J’ai toujours été passionnée par le cinéma et d’autant plus par le cinéma jeunesse. Pour moi, ça a toujours été important de s’assurer de créer un intérêt chez les jeunes pour le cinéma et la cinématographie nationale.

J’aime être entourée de créateurs et créer des événements. J’ai de la facilité à faire en sorte que les projets de création voient le jour, donc c’est pour ça que je me suis orientée vers Stratégies de production, puis vers Production de cinéma.

Particulièrement en région et pour le cinéma jeunesse, quelle est l’importance de s’impliquer dans son milieu?

En région, l’offre culturelle pour les jeunes est très limitée. Outre le carrousel, c’est seulement du cinéma très grand public, commercial, américain, qui leur est proposé en version française. Donc quand on présente les films en version originale avec une narration, ça leur donne une expérience qui est tout-à-fait différente. Ça permet d’offrir des activités qui marquent l’imaginaire des jeunes qui forment les cinéphiles de demain et qui permettent d’enrichir l’offre culturelle de la région.

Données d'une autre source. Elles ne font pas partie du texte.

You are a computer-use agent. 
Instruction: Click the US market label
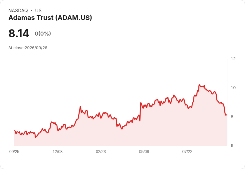(38, 11)
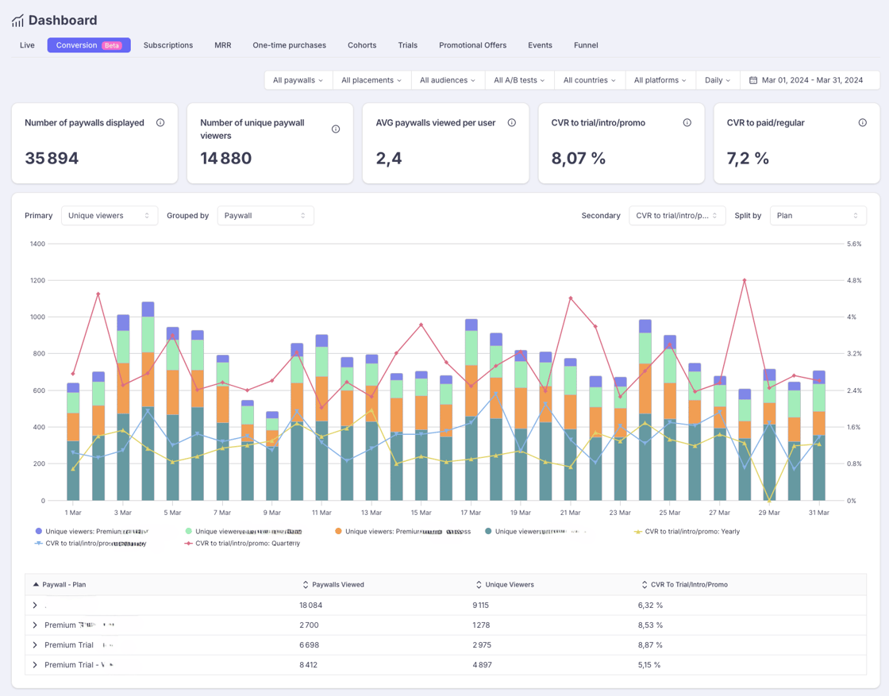
Task: Open the Primary metric Unique viewers dropdown
Action: click(x=109, y=216)
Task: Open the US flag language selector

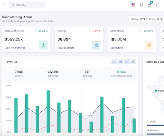Action: click(133, 5)

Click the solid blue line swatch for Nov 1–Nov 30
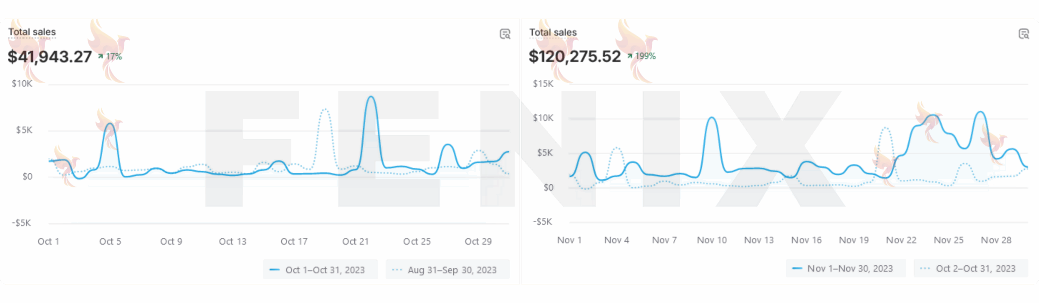(x=797, y=269)
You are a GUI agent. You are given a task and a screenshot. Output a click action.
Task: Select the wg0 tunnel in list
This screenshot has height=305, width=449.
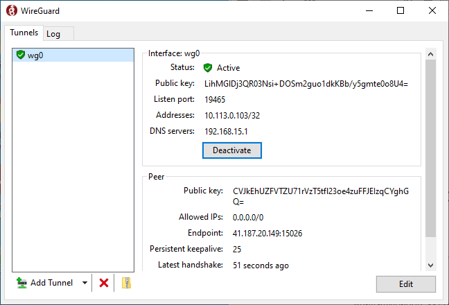(35, 55)
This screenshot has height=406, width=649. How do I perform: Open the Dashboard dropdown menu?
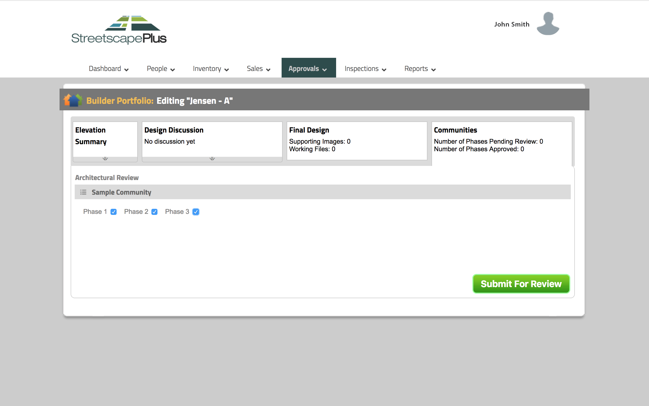pos(109,69)
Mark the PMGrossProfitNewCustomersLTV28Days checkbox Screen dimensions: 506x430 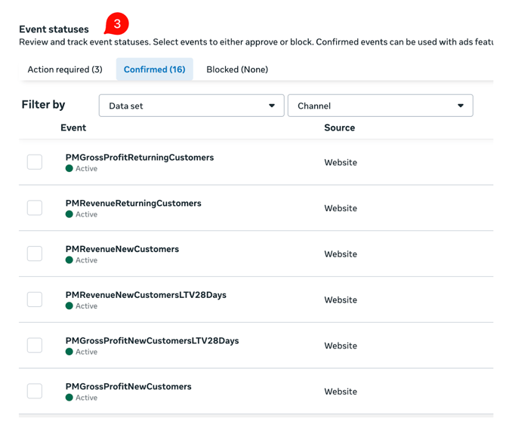(35, 346)

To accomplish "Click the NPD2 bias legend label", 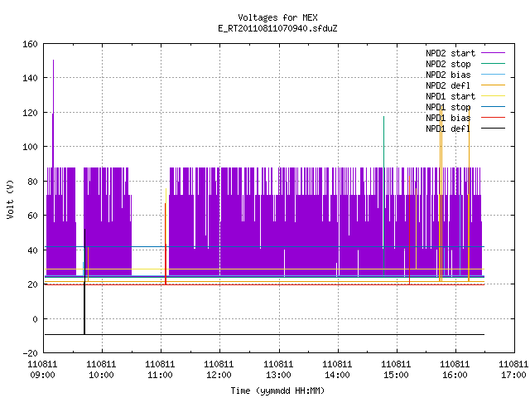I will (448, 75).

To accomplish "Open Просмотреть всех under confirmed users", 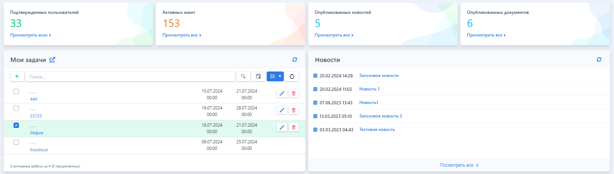I will 30,35.
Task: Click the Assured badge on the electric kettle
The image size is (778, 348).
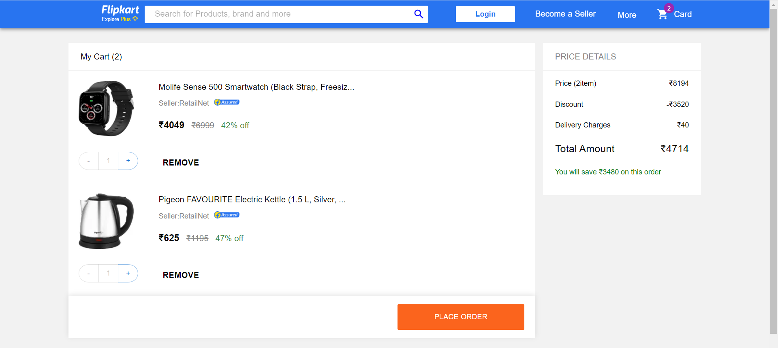Action: tap(226, 215)
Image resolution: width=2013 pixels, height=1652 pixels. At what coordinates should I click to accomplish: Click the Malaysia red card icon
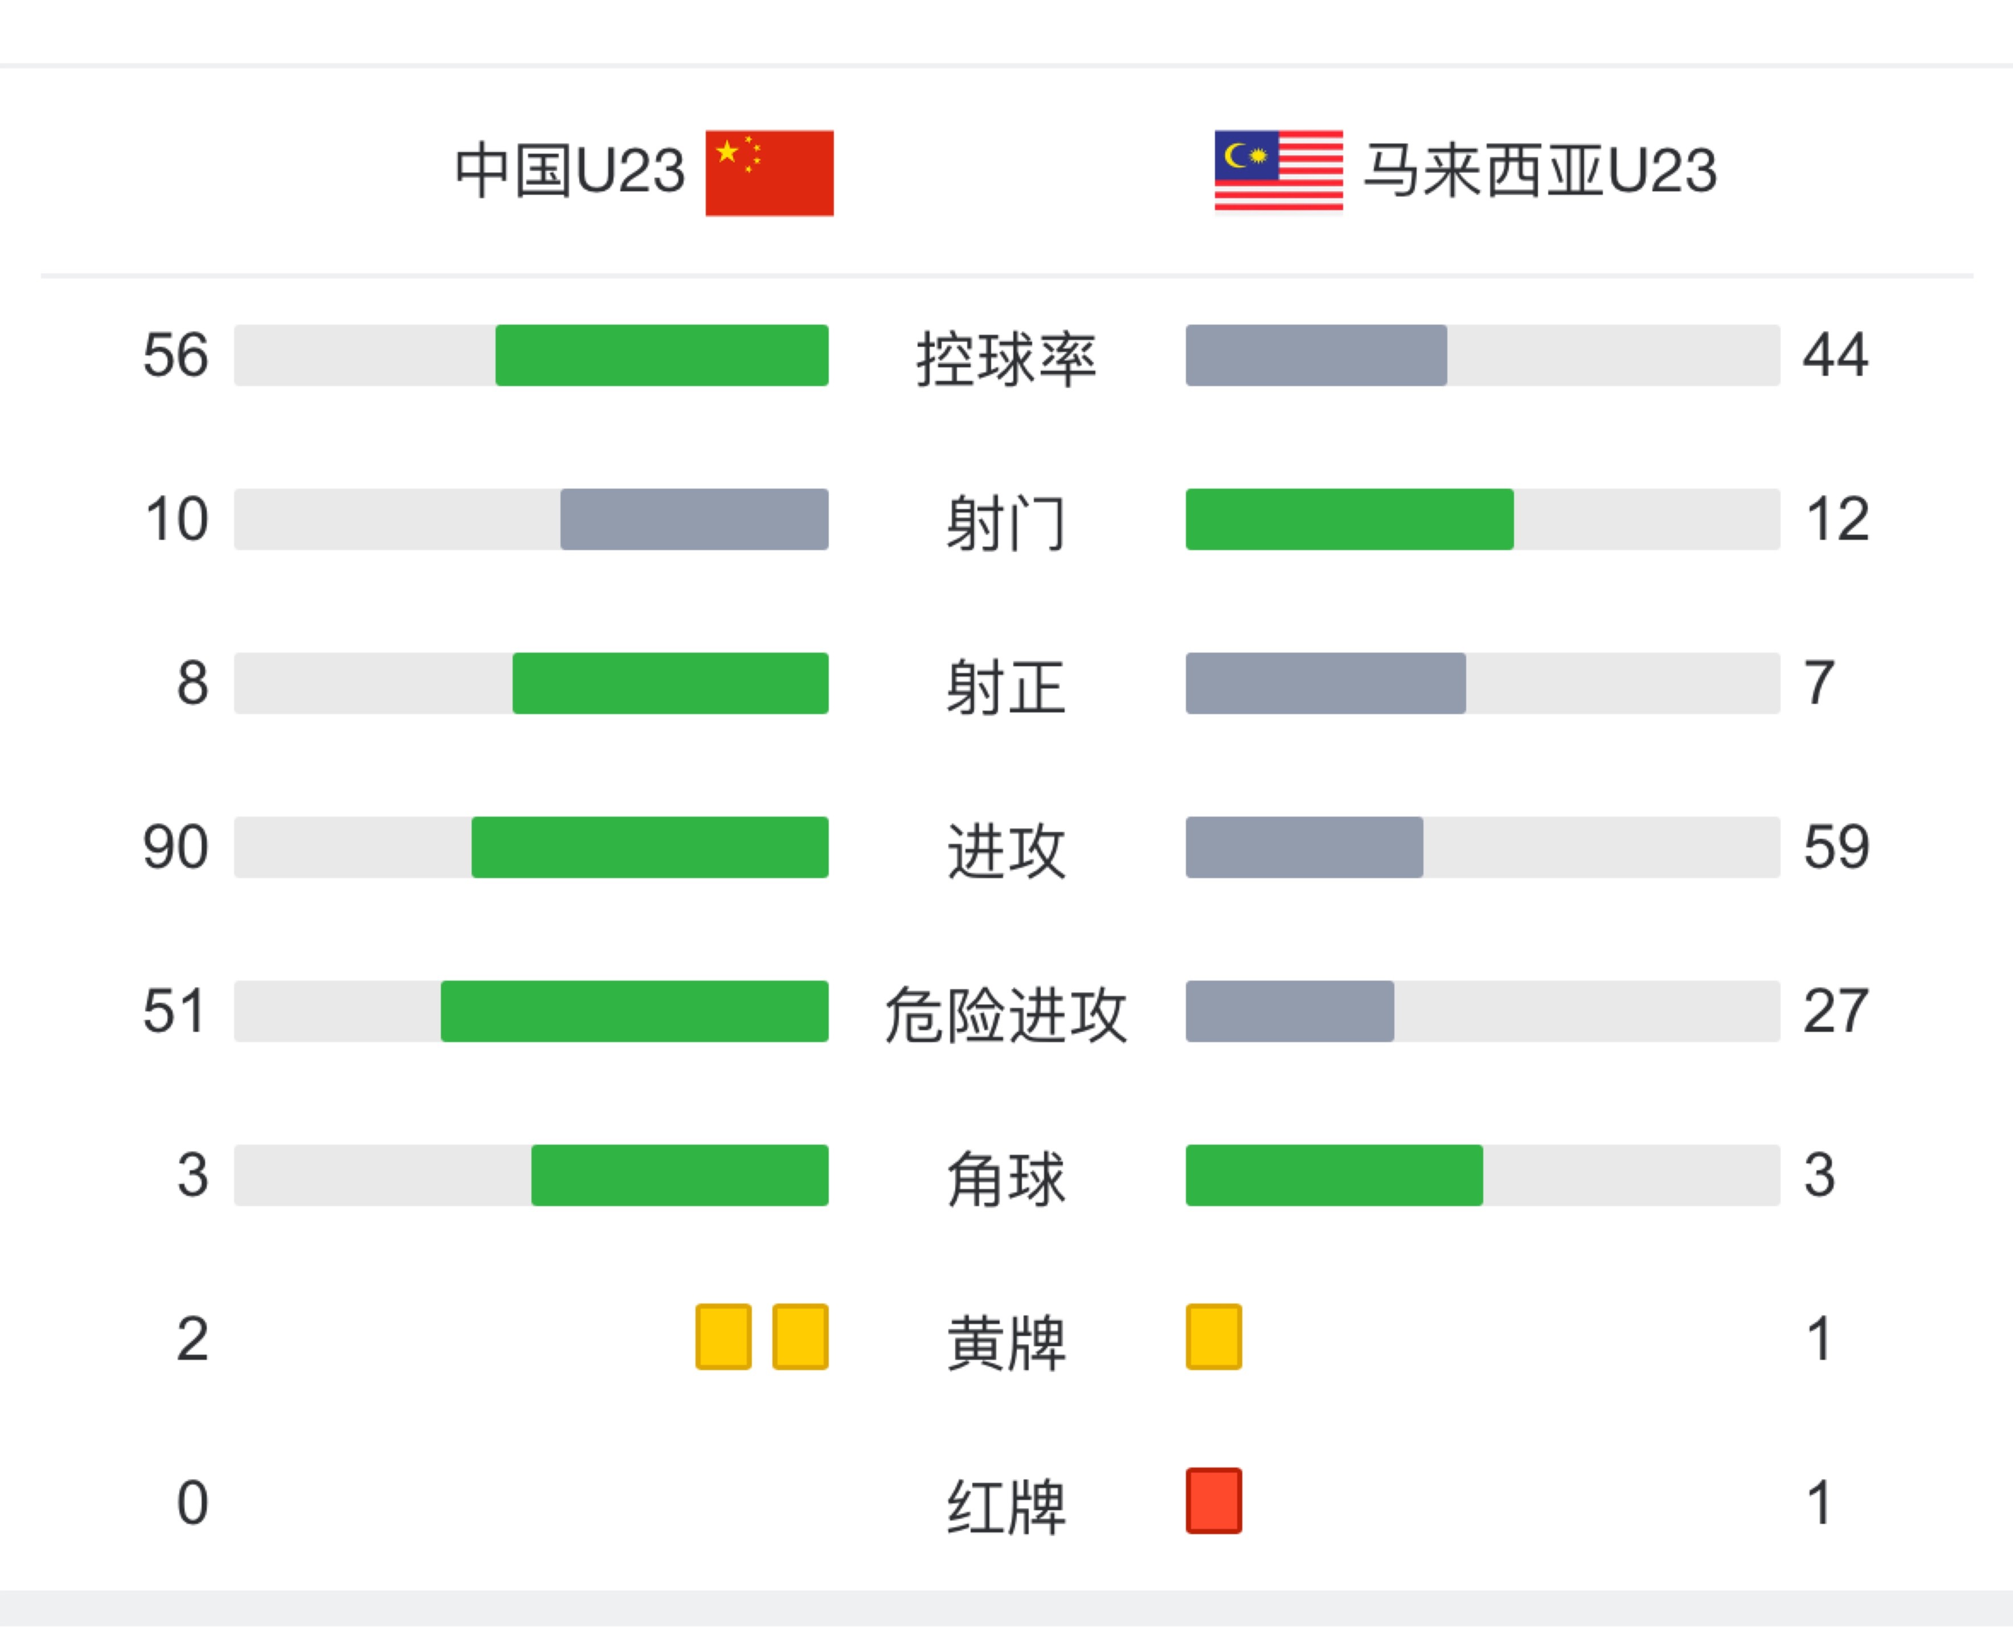click(x=1214, y=1501)
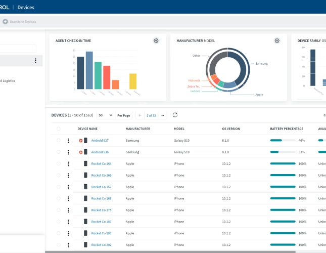Viewport: 326px width, 253px height.
Task: Go to next page of devices
Action: point(162,115)
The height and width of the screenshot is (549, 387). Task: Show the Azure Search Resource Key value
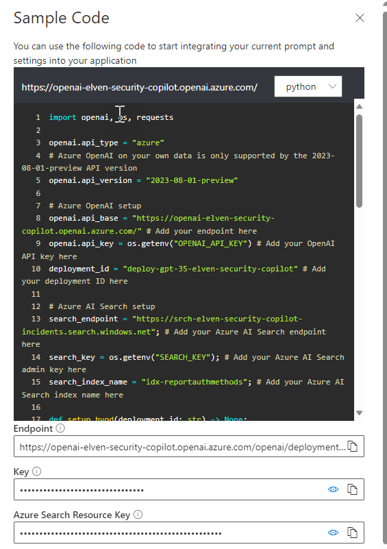[333, 533]
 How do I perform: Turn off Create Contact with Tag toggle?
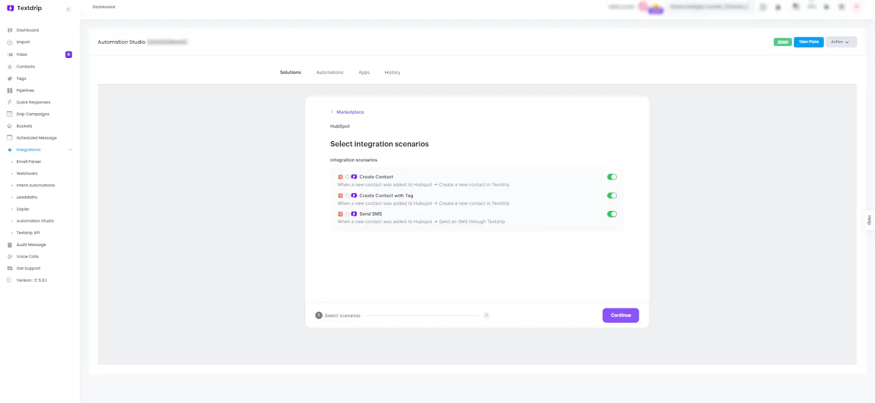pyautogui.click(x=611, y=196)
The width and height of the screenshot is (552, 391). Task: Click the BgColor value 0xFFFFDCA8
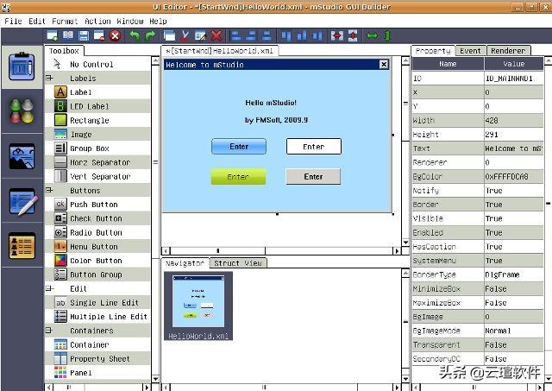(x=512, y=176)
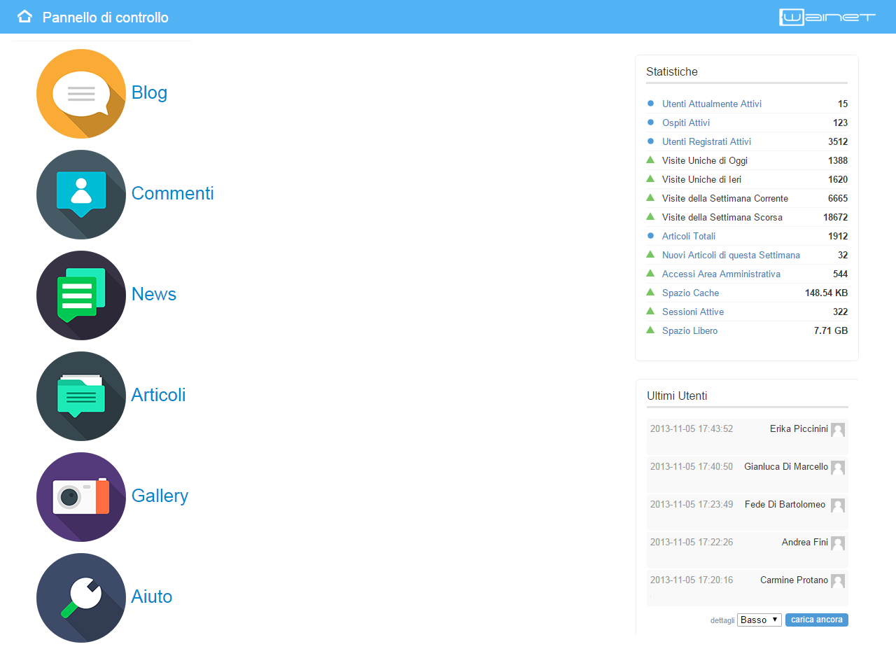The width and height of the screenshot is (896, 649).
Task: Click Andrea Fini's avatar thumbnail
Action: click(838, 543)
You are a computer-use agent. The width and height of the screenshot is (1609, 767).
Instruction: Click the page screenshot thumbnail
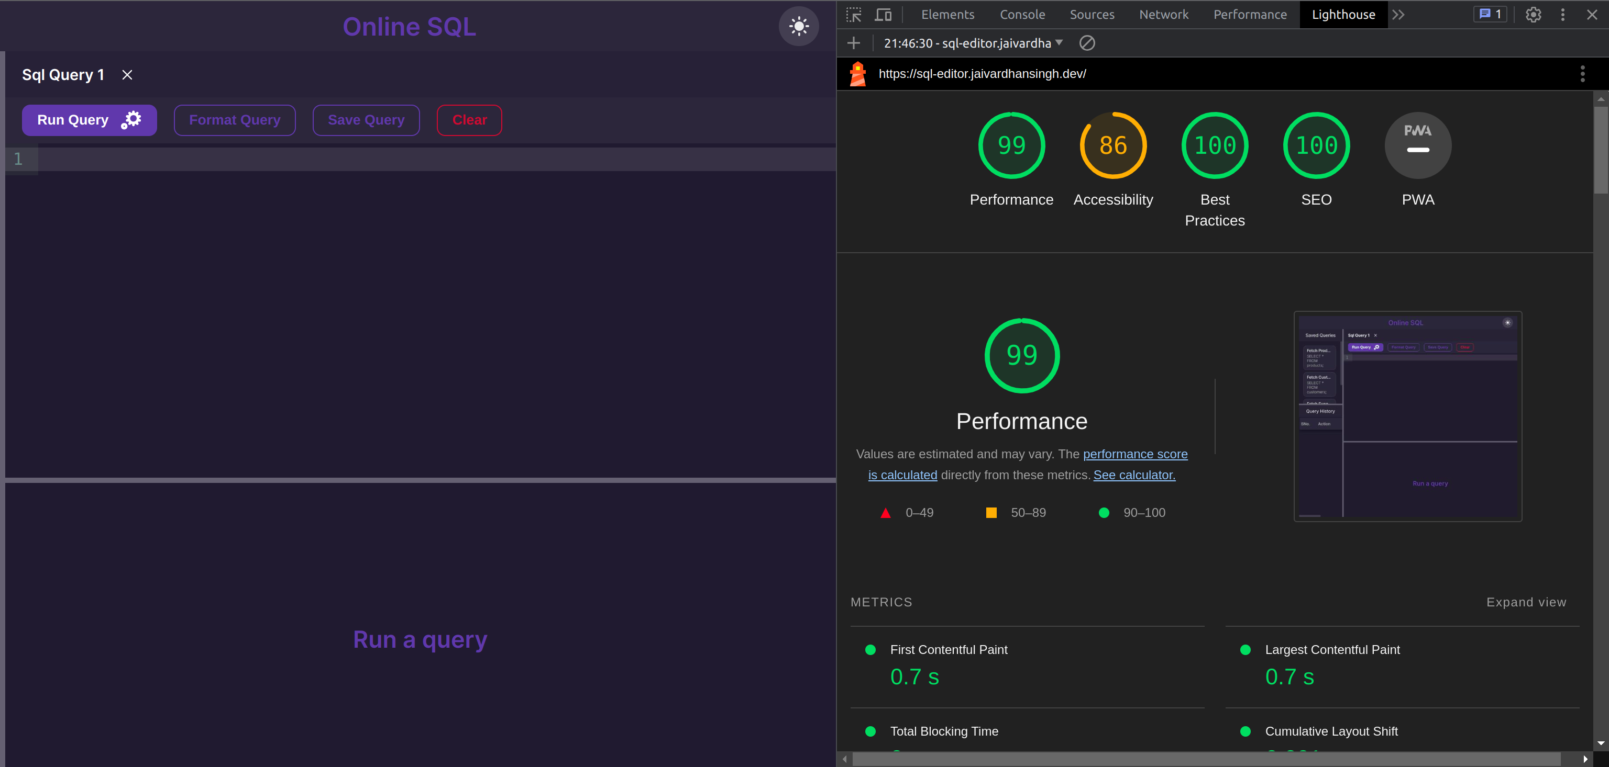pyautogui.click(x=1408, y=416)
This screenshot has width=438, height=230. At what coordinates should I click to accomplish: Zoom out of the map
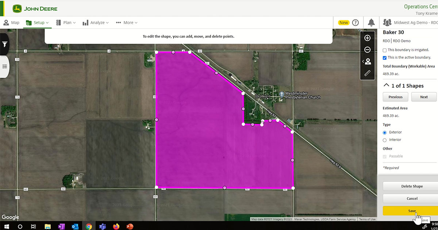pos(368,49)
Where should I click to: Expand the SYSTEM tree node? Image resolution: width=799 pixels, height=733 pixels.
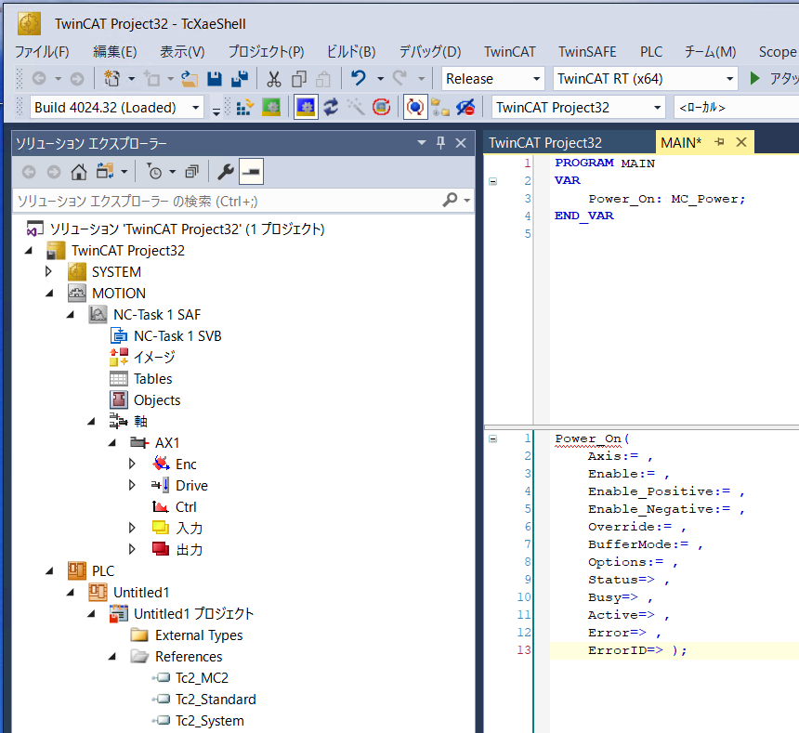point(49,272)
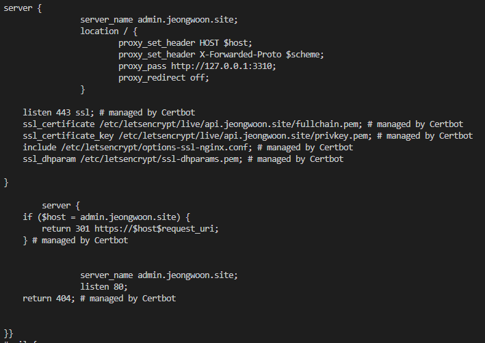Click the 'listen 80;' directive
Image resolution: width=485 pixels, height=343 pixels.
click(x=104, y=287)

Quel avenir entrevoyez-vous pour le cinéma québécois pour la jeunesse?

Le cinéma jeunesse s’exporte très bien à l’international, mais a été boudé par les institutions dans les dernières années. Il commence à y avoir un retour du balancier, mais il faudrait augmenter la cadence et s’assurer d’avoir au moins un long métrage à chaque année, idéalement deux: un pour le public enfant, un pour le public adolescent. Les autres enjeux restent la distribution qui est parfois difficile, d’autant plus en région, et le financement qui est aussi un cheval de bataille, que ce soit en production ou dans l’organisation de festivals.

« J’ai toujours été passionnée par le cinéma et d’autant plus par le cinéma jeunesse. »

À quoi sert le cinéma?

Ça sert à avoir une fenêtre sur le monde des autres, sur nos voisins immédiats ou sur ce qui se passe à l’autre bout de la planète. Ça stimule l’imagination, ça nous permet de nous évader, de rêver, d’avoir de l’inspiration pour changer le monde.

L’année 2018 marquait la 36e édition du Carrousel. Comment a-t-il évolué dans les dernières années?

Il y a eu un gros travail en terme de renouvellement de public, pour toucher également les jeunes adultes. On voulait casser la mentalité que le Carrousel est un festival pour les enfants, ce qui nous a permis de rejoindre une clientèle qui fréquente l’université ou le cégep. Dans la dernière année, on a également mis sur place une résidence créative, une sorte de laboratoire de création ouverte de certains projets jeunesse. Avec cette initiative-là, on s’assure de contribuer au développement du cinéma québécois pour la jeunesse.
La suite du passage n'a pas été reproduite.